Fragmento seleccionado =
((

El ex interventor general de la Junta responsabiliza al PSOE de los ERE

Desde el Gobierno y el Parlamento se hizo caso omiso de las advertencias sobre lo que estaba ocurriendo con los ERE, según el exinterventor.

Pedro de Tena (Sevilla)

Manuel Gómez Martínez, ex interventor general de la Junta durante la década 2000-2010 en que se produjo la comisión del fraude los ERE, afirma que son los socialistas responsables en la Junta de Andalucía y en el parlamento andaluz los responsables políticos de los fraudes cometidos en el caso de los ERE. En concreto, el exinterventor afirma: "La evidencia de que el marco organizativo y financiero establecido había facilitado el fraude debió conducir a la asunción de responsabilidades políticas por quienes lo habían propiciado desde el Gobierno y el Parlamento. En su lugar, en la comisión se pretendió atribuir la responsabilidad política del desaguisado al interventor general, el único órgano que estuvo en su sitio, formulando atinadas sugerencias y advertencias que nunca fueron atendidas".

))

Registros del conjunto =
((

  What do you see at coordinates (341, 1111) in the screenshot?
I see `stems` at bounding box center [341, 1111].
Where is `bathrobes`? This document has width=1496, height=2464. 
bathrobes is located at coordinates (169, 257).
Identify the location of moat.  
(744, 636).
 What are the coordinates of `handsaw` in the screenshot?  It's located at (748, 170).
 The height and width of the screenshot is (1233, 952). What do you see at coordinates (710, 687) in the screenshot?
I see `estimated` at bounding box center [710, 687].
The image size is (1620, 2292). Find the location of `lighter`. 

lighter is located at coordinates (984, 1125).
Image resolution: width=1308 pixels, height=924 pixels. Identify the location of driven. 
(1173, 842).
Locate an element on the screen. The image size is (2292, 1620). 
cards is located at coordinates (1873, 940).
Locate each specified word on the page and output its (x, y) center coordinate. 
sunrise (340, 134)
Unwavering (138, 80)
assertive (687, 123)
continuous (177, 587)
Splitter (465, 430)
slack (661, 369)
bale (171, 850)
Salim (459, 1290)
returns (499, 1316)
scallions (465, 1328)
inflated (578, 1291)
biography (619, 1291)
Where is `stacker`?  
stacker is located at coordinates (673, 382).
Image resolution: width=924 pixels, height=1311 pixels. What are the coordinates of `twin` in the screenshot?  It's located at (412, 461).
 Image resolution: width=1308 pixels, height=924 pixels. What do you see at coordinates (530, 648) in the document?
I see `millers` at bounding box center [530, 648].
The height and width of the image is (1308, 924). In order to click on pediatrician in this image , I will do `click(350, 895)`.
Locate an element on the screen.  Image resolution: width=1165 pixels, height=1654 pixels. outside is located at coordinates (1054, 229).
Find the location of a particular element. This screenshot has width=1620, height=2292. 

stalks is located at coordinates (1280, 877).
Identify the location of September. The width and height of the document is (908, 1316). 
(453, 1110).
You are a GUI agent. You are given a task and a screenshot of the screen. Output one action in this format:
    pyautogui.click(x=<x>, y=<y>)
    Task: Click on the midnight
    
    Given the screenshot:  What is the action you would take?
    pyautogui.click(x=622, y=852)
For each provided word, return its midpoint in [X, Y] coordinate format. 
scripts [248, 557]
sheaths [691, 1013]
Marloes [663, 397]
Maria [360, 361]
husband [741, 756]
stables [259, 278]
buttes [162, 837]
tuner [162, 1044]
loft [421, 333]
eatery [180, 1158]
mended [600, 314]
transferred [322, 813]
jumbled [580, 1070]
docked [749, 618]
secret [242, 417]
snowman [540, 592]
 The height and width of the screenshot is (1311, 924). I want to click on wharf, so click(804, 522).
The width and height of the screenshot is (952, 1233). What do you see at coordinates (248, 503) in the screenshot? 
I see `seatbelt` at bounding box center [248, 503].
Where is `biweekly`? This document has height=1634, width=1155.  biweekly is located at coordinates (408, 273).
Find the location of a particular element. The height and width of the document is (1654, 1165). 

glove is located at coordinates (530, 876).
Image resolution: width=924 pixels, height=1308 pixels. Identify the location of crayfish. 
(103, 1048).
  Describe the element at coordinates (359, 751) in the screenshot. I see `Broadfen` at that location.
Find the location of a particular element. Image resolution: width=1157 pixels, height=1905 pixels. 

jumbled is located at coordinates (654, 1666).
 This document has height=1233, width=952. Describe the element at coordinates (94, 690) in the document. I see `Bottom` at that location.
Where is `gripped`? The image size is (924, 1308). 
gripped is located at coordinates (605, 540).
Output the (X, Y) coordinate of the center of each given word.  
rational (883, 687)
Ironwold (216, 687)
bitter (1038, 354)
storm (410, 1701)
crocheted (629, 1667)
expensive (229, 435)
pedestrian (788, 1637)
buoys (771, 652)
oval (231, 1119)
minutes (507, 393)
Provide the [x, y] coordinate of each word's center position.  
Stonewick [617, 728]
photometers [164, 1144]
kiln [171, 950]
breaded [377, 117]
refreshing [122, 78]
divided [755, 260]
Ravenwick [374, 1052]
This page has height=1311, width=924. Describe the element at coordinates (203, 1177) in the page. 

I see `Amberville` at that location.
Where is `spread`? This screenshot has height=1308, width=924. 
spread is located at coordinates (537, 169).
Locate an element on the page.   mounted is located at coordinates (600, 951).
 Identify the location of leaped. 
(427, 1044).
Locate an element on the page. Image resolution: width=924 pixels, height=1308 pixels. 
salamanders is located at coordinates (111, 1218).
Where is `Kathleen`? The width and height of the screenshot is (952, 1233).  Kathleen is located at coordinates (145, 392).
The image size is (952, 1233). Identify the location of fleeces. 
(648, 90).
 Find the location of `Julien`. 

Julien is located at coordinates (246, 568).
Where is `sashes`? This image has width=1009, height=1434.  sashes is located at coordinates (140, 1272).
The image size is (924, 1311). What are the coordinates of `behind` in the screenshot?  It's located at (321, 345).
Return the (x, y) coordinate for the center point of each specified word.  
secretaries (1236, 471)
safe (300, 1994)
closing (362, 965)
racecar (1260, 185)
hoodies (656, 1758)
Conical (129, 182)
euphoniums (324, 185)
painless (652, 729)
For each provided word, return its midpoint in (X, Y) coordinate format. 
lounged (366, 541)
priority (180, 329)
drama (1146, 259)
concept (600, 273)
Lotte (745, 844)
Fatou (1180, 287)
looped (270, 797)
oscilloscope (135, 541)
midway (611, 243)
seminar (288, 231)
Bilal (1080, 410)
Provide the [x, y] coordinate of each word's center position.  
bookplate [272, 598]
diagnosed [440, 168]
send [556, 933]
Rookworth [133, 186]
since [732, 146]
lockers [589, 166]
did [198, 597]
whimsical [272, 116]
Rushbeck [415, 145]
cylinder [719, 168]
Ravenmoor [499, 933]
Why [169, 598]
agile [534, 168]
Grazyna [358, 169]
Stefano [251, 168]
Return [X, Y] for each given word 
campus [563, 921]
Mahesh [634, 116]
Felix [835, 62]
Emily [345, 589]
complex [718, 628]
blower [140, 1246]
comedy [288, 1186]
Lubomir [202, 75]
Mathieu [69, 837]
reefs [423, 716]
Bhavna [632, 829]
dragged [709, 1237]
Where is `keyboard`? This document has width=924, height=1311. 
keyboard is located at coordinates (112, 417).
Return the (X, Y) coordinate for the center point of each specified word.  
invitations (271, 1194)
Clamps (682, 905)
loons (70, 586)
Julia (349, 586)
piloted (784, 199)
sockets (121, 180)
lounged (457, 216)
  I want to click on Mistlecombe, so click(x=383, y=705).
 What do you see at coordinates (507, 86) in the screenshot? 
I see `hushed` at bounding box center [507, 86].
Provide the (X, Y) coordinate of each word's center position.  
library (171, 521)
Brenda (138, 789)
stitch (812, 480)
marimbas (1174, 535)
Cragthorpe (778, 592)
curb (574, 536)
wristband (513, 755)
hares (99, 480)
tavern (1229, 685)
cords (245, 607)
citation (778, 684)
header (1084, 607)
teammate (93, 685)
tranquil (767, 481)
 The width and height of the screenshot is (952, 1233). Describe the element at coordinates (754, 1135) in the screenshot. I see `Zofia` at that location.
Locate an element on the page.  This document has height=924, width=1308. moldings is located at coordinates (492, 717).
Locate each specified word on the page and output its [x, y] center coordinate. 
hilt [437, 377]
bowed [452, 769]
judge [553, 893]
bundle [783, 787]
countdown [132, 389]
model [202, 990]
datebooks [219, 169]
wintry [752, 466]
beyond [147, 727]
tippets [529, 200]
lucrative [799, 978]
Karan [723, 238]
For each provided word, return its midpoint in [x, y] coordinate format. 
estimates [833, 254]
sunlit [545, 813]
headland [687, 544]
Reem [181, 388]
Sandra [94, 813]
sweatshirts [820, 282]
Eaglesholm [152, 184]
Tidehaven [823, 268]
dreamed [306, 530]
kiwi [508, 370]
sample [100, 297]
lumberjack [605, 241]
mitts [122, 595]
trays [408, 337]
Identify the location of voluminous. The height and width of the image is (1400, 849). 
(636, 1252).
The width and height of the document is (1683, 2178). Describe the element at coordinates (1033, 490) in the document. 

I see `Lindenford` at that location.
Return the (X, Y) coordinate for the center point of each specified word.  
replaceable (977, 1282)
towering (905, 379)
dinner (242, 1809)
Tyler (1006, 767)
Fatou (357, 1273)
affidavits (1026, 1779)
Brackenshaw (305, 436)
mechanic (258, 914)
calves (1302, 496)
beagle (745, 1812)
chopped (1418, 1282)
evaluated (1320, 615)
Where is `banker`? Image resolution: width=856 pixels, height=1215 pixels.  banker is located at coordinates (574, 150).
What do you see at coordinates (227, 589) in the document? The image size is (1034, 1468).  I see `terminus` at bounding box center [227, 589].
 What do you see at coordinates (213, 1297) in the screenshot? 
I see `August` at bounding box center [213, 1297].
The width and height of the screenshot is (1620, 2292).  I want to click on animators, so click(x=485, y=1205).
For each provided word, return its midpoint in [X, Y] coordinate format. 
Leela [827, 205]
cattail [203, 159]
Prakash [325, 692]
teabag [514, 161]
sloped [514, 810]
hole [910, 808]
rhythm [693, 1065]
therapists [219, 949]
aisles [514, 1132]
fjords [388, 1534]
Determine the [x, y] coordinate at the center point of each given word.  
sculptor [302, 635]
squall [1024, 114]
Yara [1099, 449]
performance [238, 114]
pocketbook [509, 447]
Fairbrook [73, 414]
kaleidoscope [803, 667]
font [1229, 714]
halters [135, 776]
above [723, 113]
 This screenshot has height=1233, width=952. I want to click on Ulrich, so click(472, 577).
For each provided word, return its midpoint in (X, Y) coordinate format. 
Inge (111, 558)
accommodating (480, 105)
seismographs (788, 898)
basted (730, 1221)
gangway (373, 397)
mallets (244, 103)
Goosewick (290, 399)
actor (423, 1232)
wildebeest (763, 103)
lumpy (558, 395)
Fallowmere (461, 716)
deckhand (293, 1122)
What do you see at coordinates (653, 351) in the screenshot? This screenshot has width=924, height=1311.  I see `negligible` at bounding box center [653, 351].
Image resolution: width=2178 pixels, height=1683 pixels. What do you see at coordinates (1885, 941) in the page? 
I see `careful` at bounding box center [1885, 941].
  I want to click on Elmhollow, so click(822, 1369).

))

Ejercicio =
Devuelve completo y sin ningún cambio el fragmento seleccionado sobre el exinterventor de la Junta y los ERE.

Respuesta =
El ex interventor general de la Junta responsabiliza al PSOE de los ERE

Desde el Gobierno y el Parlamento se hizo caso omiso de las advertencias sobre lo que estaba ocurriendo con los ERE, según el exinterventor.

Pedro de Tena (Sevilla)

Manuel Gómez Martínez, ex interventor general de la Junta durante la década 2000-2010 en que se produjo la comisión del fraude los ERE, afirma que son los socialistas responsables en la Junta de Andalucía y en el parlamento andaluz los responsables políticos de los fraudes cometidos en el caso de los ERE. En concreto, el exinterventor afirma: "La evidencia de que el marco organizativo y financiero establecido había facilitado el fraude debió conducir a la asunción de responsabilidades políticas por quienes lo habían propiciado desde el Gobierno y el Parlamento. En su lugar, en la comisión se pretendió atribuir la responsabilidad política del desaguisado al interventor general, el único órgano que estuvo en su sitio, formulando atinadas sugerencias y advertencias que nunca fueron atendidas".